Dans tous les films pour enfants et dans la plupart de ceux pour adultes, à la fin les méchants sont châtiés et le spectateur en est content. La punition procure une satisfaction certaine. C’est un peu moins vrai dans la littérature où la liberté de fouiller ce qui ne se voit pas a permis à de nombreux romanciers de se mettre et de nous mettre à la place de qui a commis la faute. Quelques cinéastes de génie y sont aussi parvenus. Seuls les plus grands créateurs nous permettent de comprendre le crime qui autrement nous échappe, comme il échappe très souvent aussi dans la réalité à la compréhension du criminel.[2]


Le châtiment s’ancre dans l’histoire la plus archaïque de l’humanité, celle des terreurs religieuses que les hommes ont traduites en dieux et déesses au cœur démoniaque. L’enfer chrétien n’a rien à envier à l’enfer hindou[3] et l’affirmation d’un sentiment de culpabilité proprement judéo-chrétien n’est que l’aveu d’une

  1. Nous nous accordons cette licence, nous écrivons je chaque fois qu’avec une certaine familiarité, nous serions tentée de faire quelque aparté du genre « je pense, personnellement… ».

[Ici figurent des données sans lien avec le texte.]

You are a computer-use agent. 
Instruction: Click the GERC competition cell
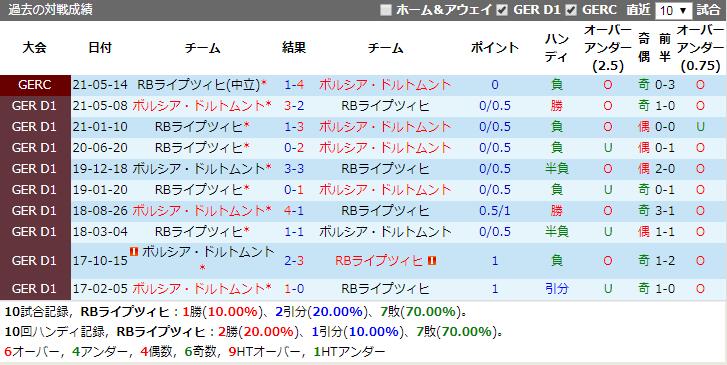click(x=35, y=85)
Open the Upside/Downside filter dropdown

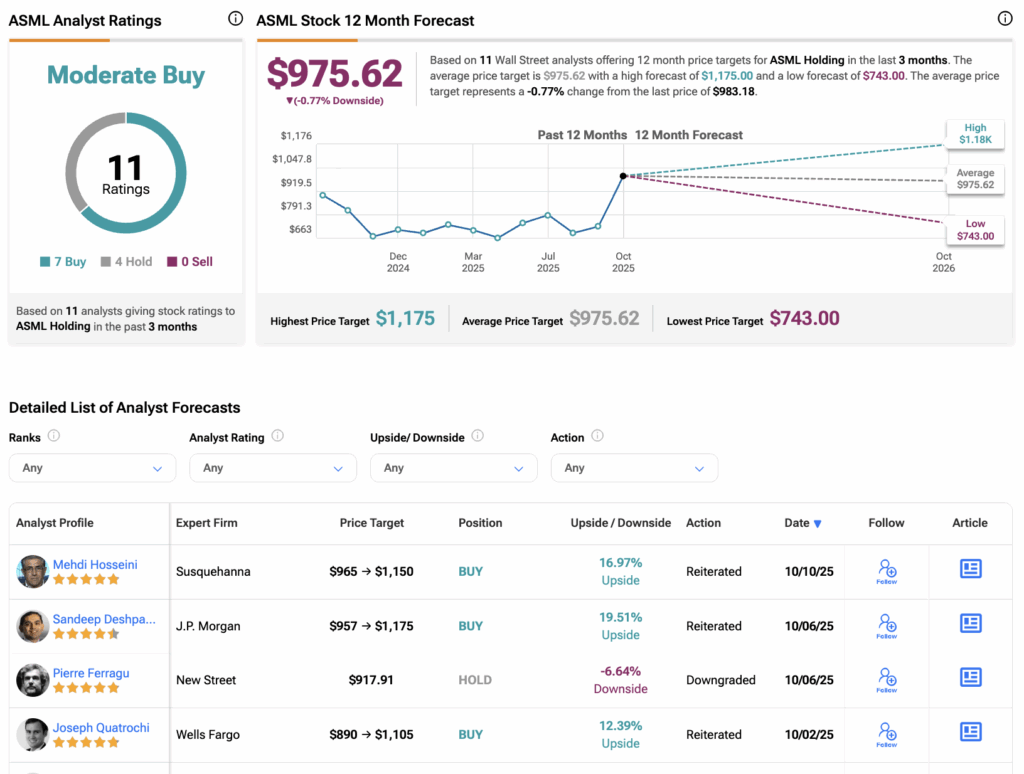453,468
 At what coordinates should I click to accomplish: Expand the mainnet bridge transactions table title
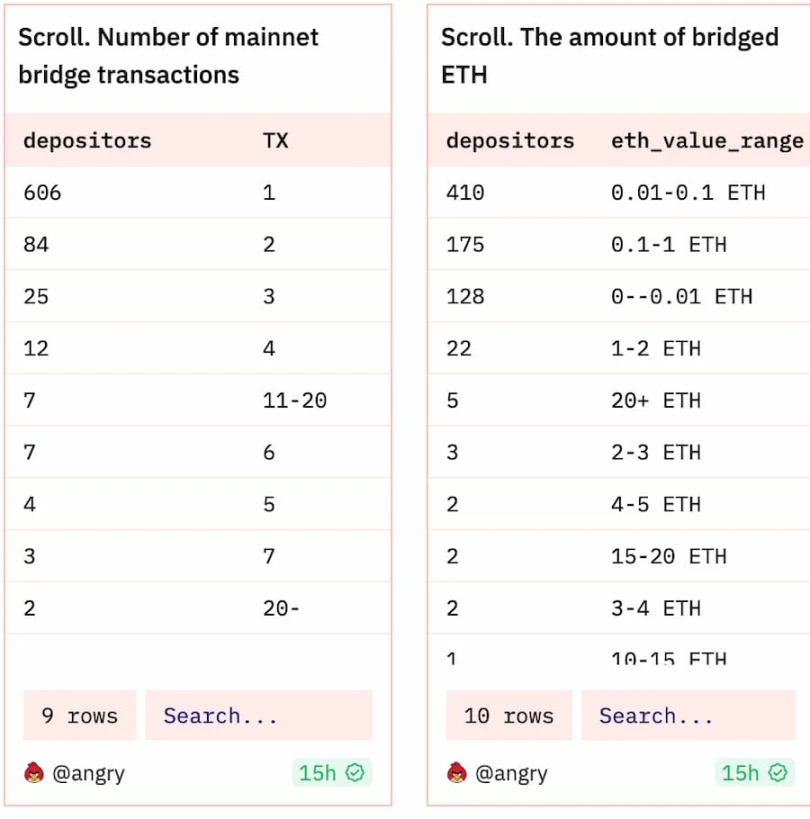point(168,56)
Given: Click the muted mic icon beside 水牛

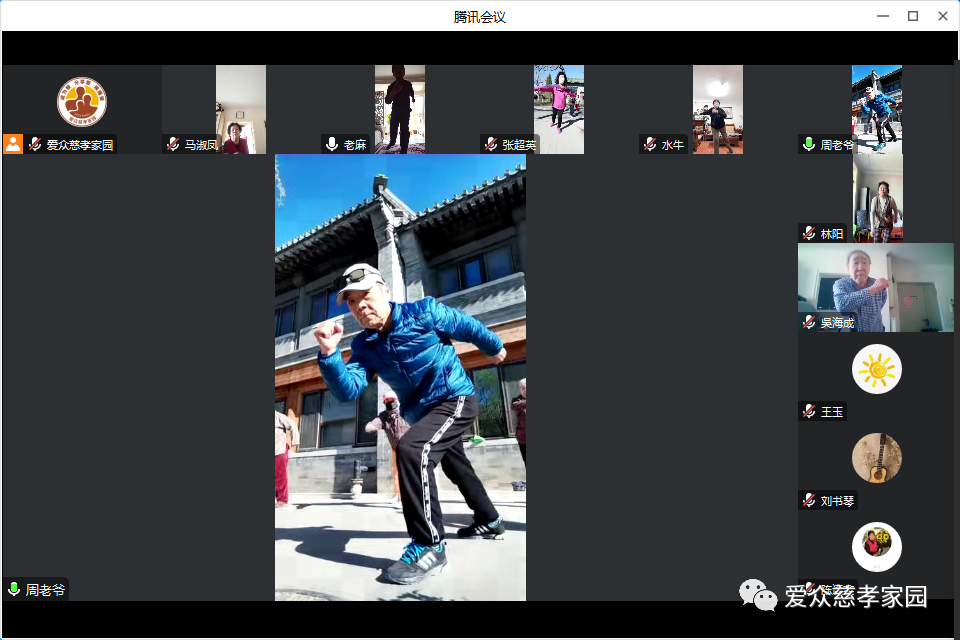Looking at the screenshot, I should (x=650, y=144).
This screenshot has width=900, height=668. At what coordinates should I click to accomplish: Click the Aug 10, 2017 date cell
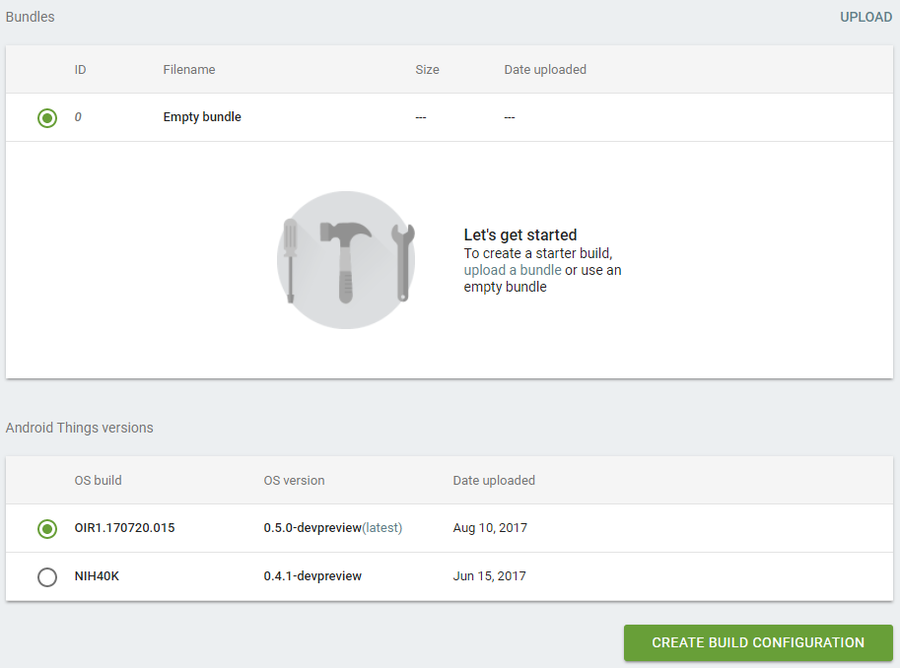(490, 528)
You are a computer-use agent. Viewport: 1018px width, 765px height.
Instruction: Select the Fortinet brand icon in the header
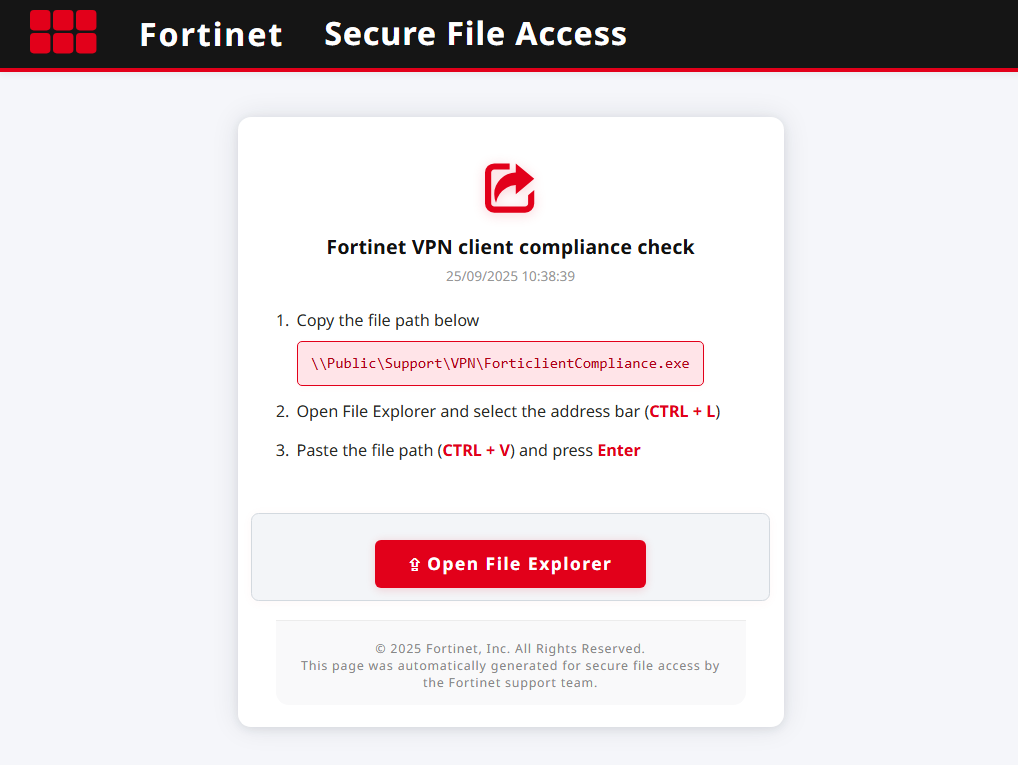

  2. Quand nous écrivons les mots « délinquant », « criminel », « voleur », etc., nous les employons toujours pour désigner des personnes qui se désignent comme telles. Ou bien nous précisons avec des adjectifs tels que « supposé ».
  3. Les damnés y « sont bouillis, broyés, grillés, sciés en petits morceaux » écrit, par exemple, Séverine Auffret dans Aspects du Paradis, Arléa, 2001.